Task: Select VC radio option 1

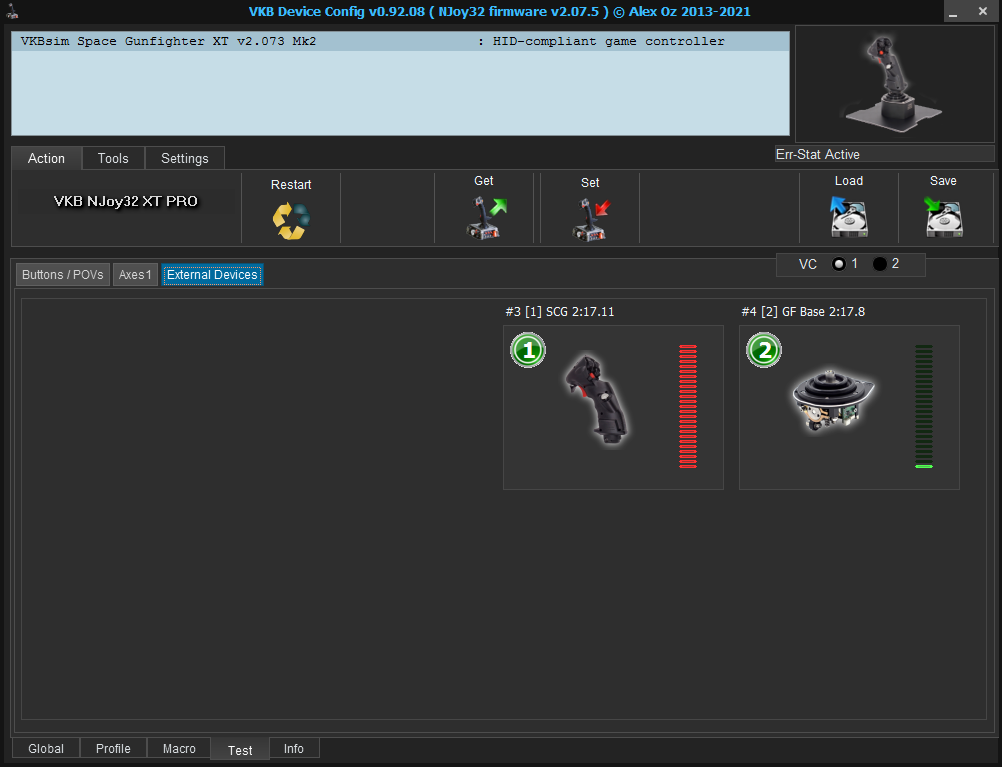Action: tap(839, 264)
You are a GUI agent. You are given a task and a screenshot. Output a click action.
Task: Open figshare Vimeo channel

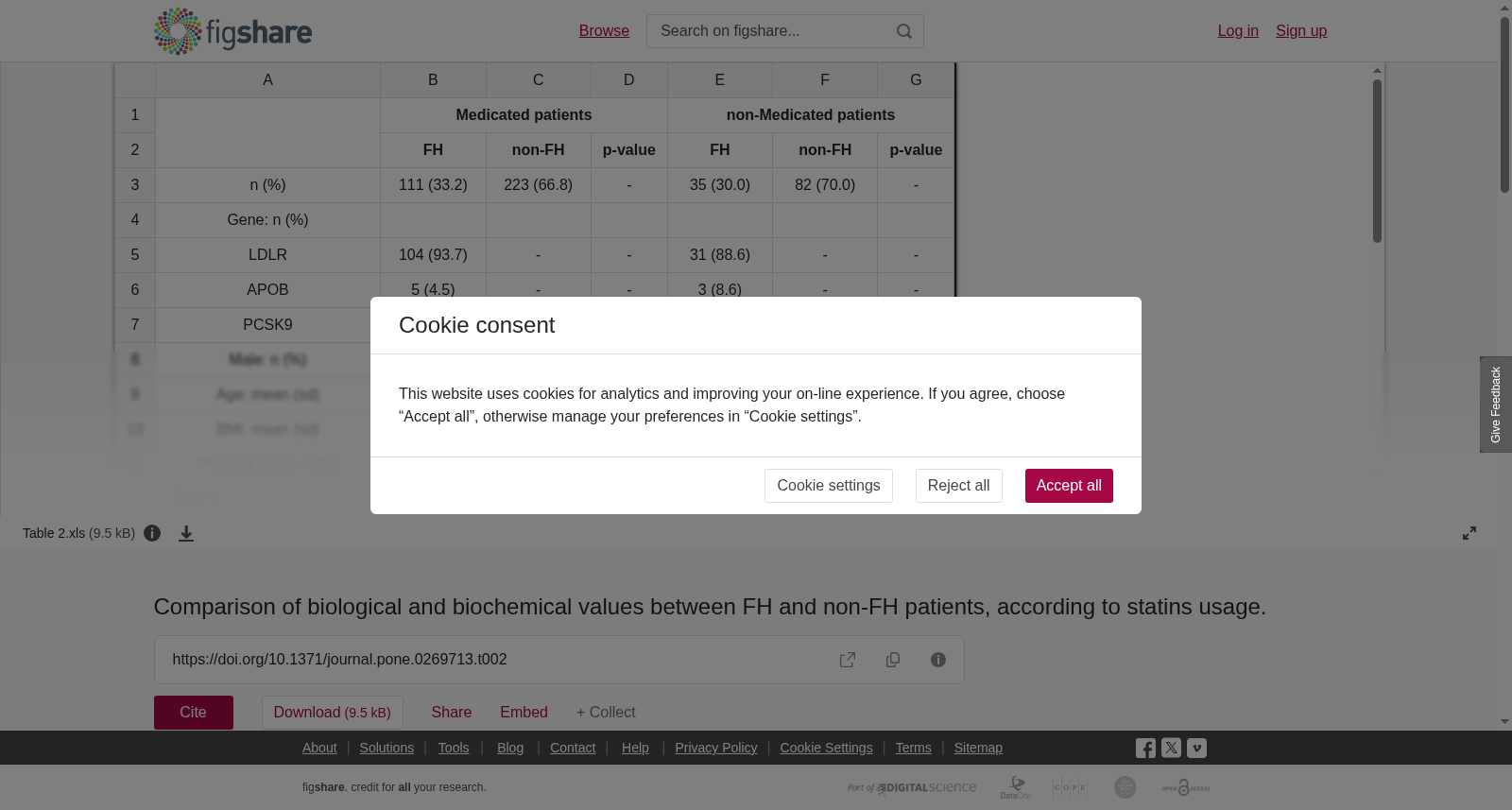coord(1196,748)
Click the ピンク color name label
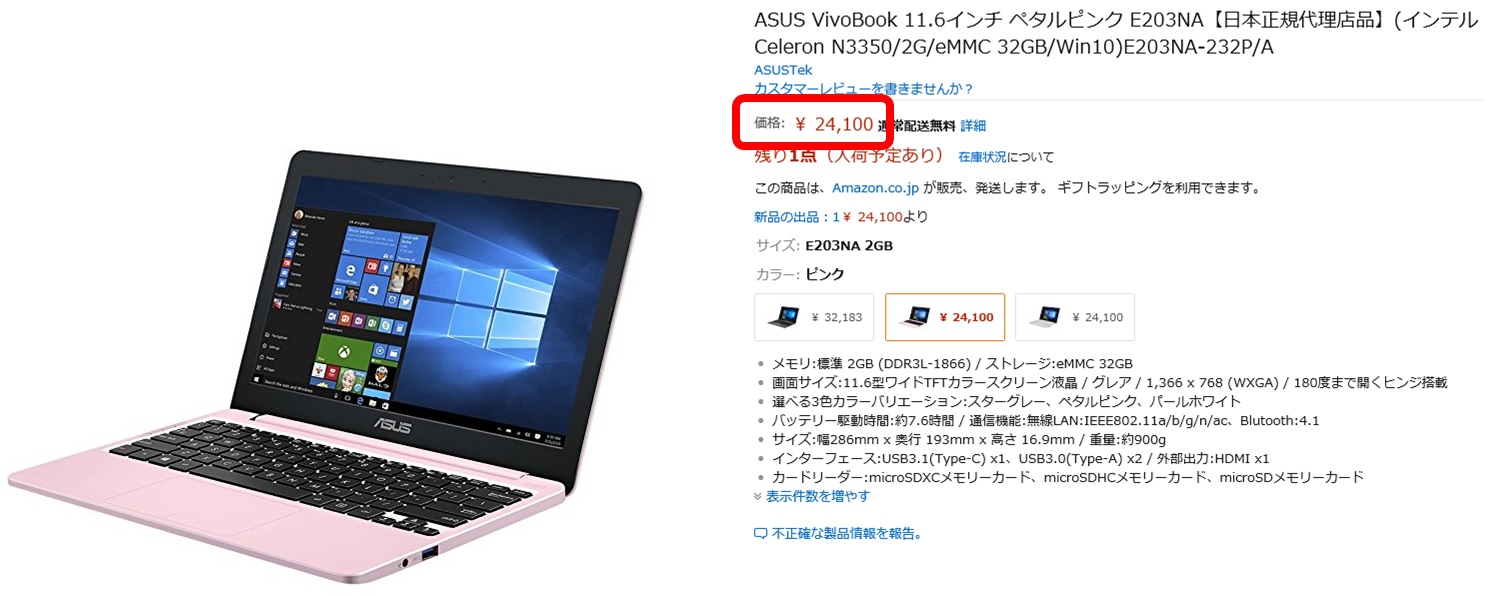Viewport: 1505px width, 596px height. click(x=825, y=274)
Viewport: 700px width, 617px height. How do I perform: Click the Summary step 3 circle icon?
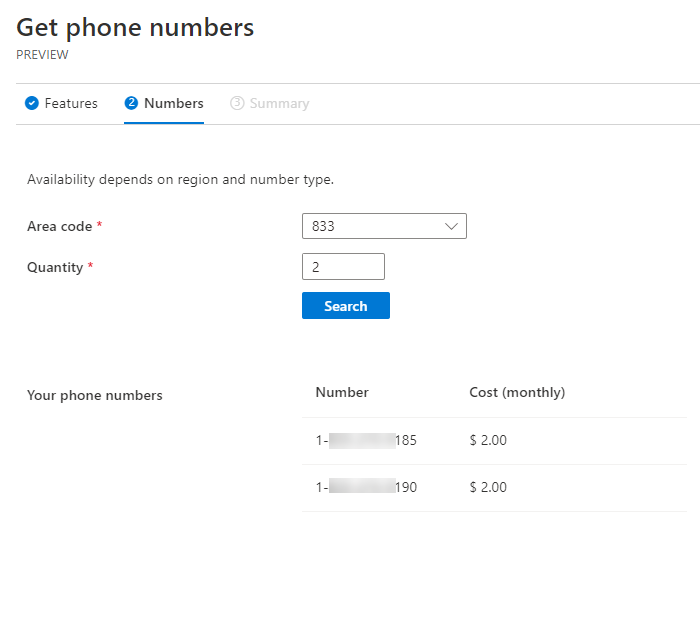tap(237, 103)
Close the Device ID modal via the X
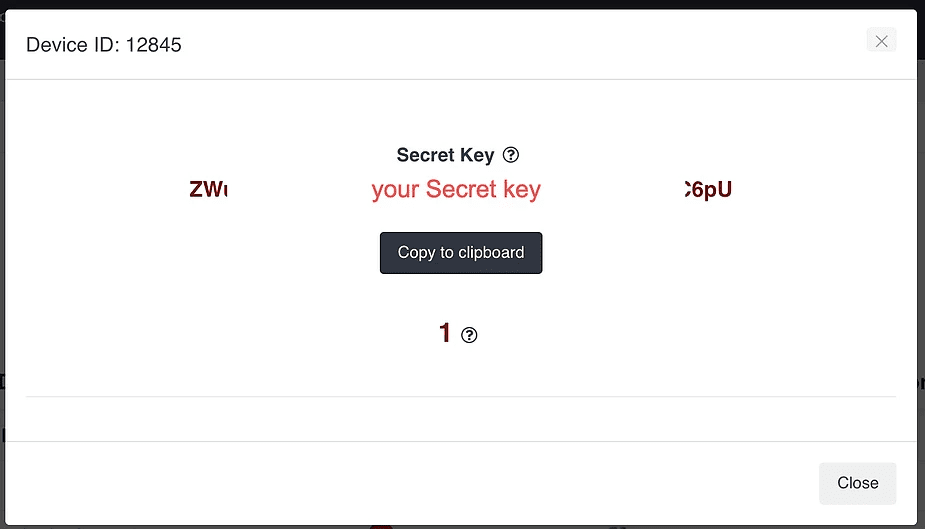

_ _ _

▶ **EXERCISE DETAILS**:
Output each record precisely as it appears, and drop every picture.

▶ **WRITTEN SOLUTION**:
Task: Select VC radio option 1

Action: tap(839, 264)
You are a GUI agent. You are given a task and a screenshot. Output a click action.
Task: Open figshare Vimeo channel

coord(1196,748)
Click the ピンク color name label
Viewport: 1505px width, 596px height. click(x=825, y=274)
Viewport: 700px width, 617px height. How do I perform: Click the Summary step 3 circle icon?
tap(237, 103)
Close the Device ID modal via the X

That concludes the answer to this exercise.